A representative for Royal Caribbean said the cruise line would have no comment on the lawsuit and did not answer specific questions about window safety standards.
“Our hearts go out to the family for their tragic loss,” the company said in a statement. “Mr. Salvatore Anello is currently being criminally prosecuted for negligent homicide in the case.”
The lawsuit points out other ships — from competitors Carnival and Norwegian Cruise Line, to newer vessels within Royal Caribbean — that have windows that do not open at all, or do not have openings of more than four inches.
“The goal of the family is that the filing of this case will raise awareness,” Winkleman said. The family has not specified the amount of damages they are seeking. Winkleman said they also want Royal Caribbean to fix any windows that could potentially allow for the same kind of situation; the ship in question, he said, is going for a major refurbishment soon.
“Fix it,” he said. “Change the windows.
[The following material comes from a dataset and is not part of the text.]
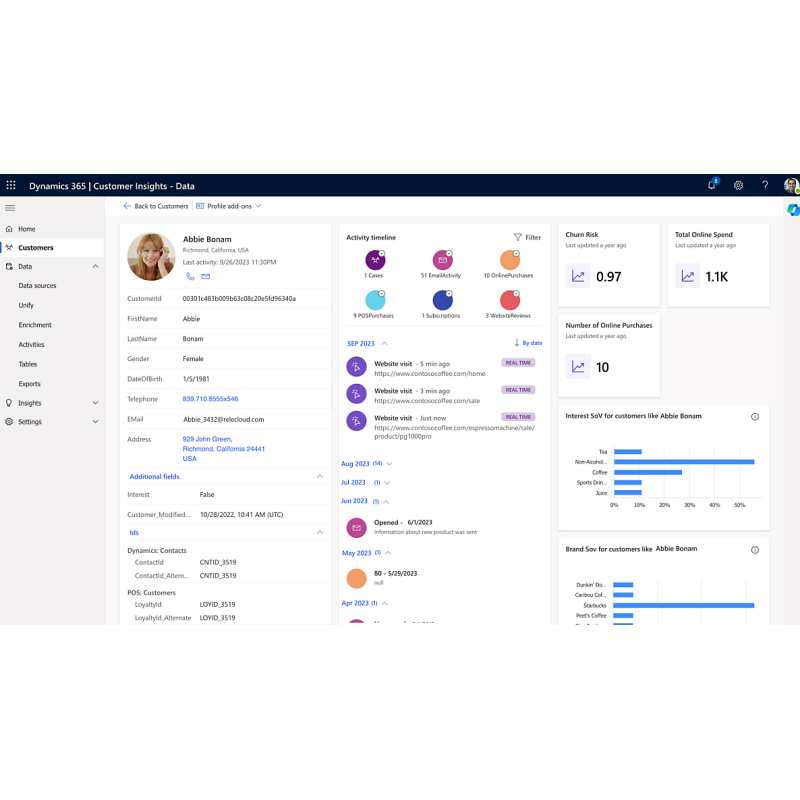Open the Profile add-ons dropdown

(228, 206)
Put a warning. Do something. Kids are not supposed to die on cruise ships, and you can’t have an open window feet away from a children’s water play area.”
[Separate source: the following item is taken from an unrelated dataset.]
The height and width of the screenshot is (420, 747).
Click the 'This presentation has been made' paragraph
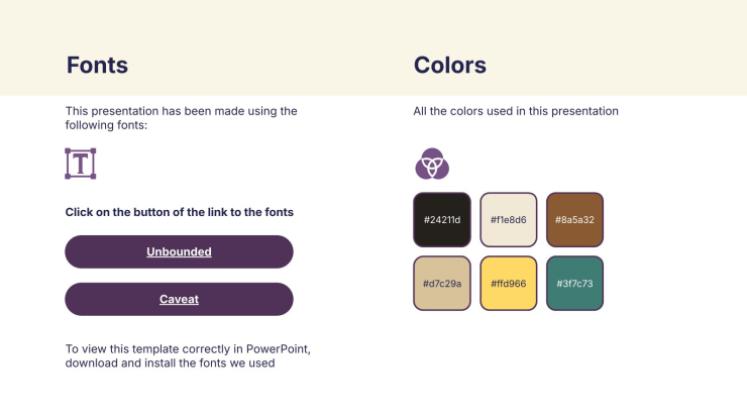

According to the suit, the family had just boarded the ship in San Juan on July 7 a few hours before the accident. Kimberly Wiegand went to a pool area with her daughter around 2:40 p.m. A little more than an hour later, Anello — who is married to Wiegand’s mother — came to watch the 18-month-old in a children’s water play area on Deck 11. Winkleman described the time that followed as “helicopter grandparenting” as Anello followed the toddler all around.
When she walked up to what looked to Anello like a “wall of fixed glass,” according to the complaint, Chloe asked to be picked up. She wanted, the family said, to bang on the glass like she did at her brother’s hockey games. What Anello did not realize was that some of the middle panes of glass were windows that could slide open to the side. The one that Chloe meant to bang on was open — the suit said it was the only one open — and she fell from her grandfather’s grasp onto the pier in San Juan.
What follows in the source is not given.